Tanggal 21 April di Indonesia diperingati sebagai Hari Kartini, identik dengan pergerakan emansipasi perempuan, sedangkan pada tanggal 22 April, diperingati sebagaiHari Bumi, atau Earth Day.
Peringatan hari Bumi ini muncul pertama kali pada 1970 yang diusung oleh seorang Senator dari Partai Demokrat Amerika Serikat yaitu Gaylord Nelson. Dia memprakarsai suatu aksi damai yang diikuti oleh 20 ribu orang dalam rangka menekan Pemerintah Amerika Serikat agar memperhatikan Isu-isu lingkungan hidup dalam setiap kebijaksanaan publik. Pada mulanya Peringatan hari bumi ini hanya menjadi kegiatan Lokal-Nasional di Amerika Serikat, akan tetapi lambat laun seiring dengan meningkatnya kesadaran ekologi (ecological awareness) secara kolektif sebagai respon atas menurunnya kualitas lingkungan hidup dengan isu utama Global Warming, hari Bumi pun diperingati oleh hampir seluruh negara di dunia.
Di dalam pergerakan lingkungan sendiri, bagaimanakan kiprah perempuan?
Di Eropa, Pada tahun 1974 oleh seorang Prancis yang bernama Francoise d’ eaubonne, dalam bukunya La feminisme Ou la Mort yang pertama kali memunculkan istilah ekofeminisme.
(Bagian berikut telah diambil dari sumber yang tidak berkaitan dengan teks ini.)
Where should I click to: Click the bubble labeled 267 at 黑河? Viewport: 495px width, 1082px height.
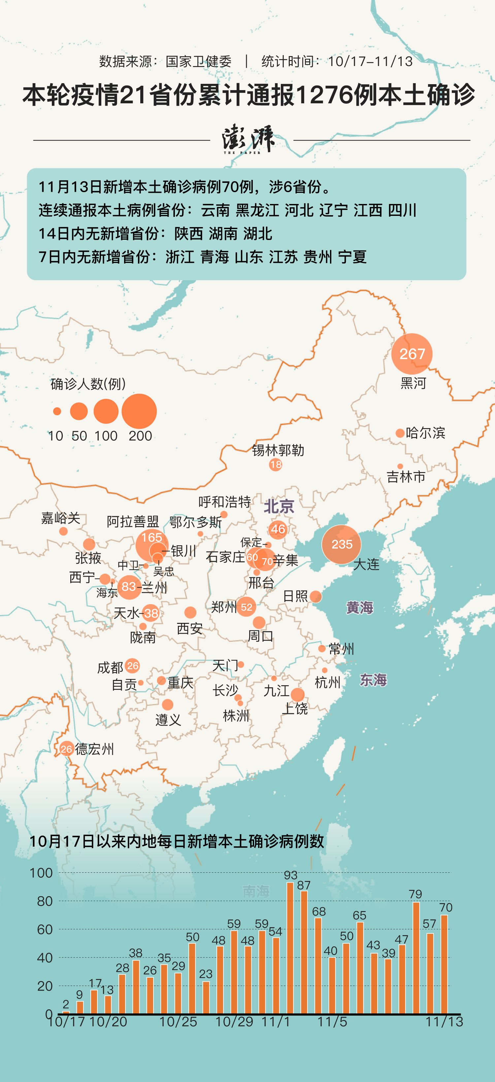[x=412, y=354]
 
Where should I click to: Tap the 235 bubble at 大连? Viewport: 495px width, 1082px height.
[x=341, y=544]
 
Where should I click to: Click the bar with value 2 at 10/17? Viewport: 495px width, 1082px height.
[x=66, y=1011]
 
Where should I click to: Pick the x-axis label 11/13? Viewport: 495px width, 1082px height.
[x=444, y=1022]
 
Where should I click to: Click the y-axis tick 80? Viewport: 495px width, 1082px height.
[x=45, y=901]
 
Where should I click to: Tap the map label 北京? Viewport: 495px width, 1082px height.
[x=279, y=506]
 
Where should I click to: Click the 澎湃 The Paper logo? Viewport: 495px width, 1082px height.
[x=248, y=139]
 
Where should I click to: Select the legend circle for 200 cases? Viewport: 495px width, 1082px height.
[x=139, y=411]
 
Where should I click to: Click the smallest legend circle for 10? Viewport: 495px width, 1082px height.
[x=57, y=411]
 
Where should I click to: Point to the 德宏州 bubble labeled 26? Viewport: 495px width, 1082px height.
[x=66, y=749]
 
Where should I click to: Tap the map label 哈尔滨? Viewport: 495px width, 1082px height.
[x=425, y=433]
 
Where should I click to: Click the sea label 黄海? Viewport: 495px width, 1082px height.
[x=359, y=607]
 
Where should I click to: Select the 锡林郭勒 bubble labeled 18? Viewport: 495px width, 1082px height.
[x=276, y=464]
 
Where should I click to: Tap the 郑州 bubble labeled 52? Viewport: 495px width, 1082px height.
[x=247, y=607]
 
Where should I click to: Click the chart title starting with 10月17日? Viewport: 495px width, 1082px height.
[x=176, y=841]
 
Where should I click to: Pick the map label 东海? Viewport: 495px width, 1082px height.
[x=373, y=680]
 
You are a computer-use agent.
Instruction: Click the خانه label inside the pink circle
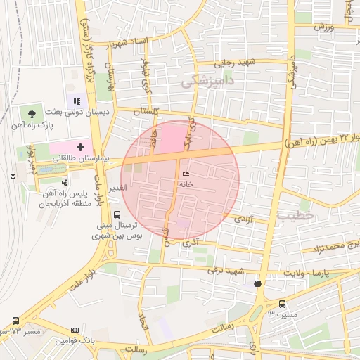(x=186, y=184)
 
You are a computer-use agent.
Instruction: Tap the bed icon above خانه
(x=186, y=174)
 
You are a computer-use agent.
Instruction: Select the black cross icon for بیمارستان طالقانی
(x=81, y=148)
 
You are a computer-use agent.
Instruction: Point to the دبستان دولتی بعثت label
(x=74, y=112)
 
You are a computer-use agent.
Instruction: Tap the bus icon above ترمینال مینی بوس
(x=116, y=215)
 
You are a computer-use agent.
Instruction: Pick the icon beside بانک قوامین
(x=75, y=330)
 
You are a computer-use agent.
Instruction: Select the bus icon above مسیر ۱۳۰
(x=282, y=304)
Dame Jane Morris Goodall seorang ahli primata dari Inggris yang terkenal dengan penyelidikannya tentang simpanse.
Di Asia, ternyata pada jauh sebelumnya di India terjadi gerakan Chipko pada tahun 1947. Saat itu para perempuan di Kota Reni wilayah Pradesh memeluk erat pohon-pohon yang akan ditebang untuk suatu tujuan kolonial. Mereka menganggap bahwa pepohonan itu adalah kehidupan mereka dan warisan leluhur yang harus dilestarikan. Dalam aksi yang dikenal sebagai Chipko Movement ini, terselamatkan ratusan areal hektar hutan yang akan ditebang.

Dari India juga ada Vandana Shifa, seorang ilmuwan fisika yang terjun dalam aktivitas penyelamatan lingkungan hidup. Lalu Di Indonesia kita mengenal Nama-nama seperti Erna Witoelar, Ully Sigar Rusadi serta Katrina Koni, Ki’i penerima kalpataru 2005, atas aksinya menanam ribuan pohon tanah Sumba. Perempuan Indonesia lainnya, Yuyun Yunia Ismawati yang aktif menyuarakan kebersihan di pantai-pantai Bali bersama organisasi Bali fokusnya. Juga Harini Bambang Wahono yang berjuang memberantas sampah di Kampung Banjarsari bahkan juga menciptakan lingkungan yang asri di kampung tersebut. Bahkan Kampung Banjarsari pun sempat menjadi desa percontohan UNICEF.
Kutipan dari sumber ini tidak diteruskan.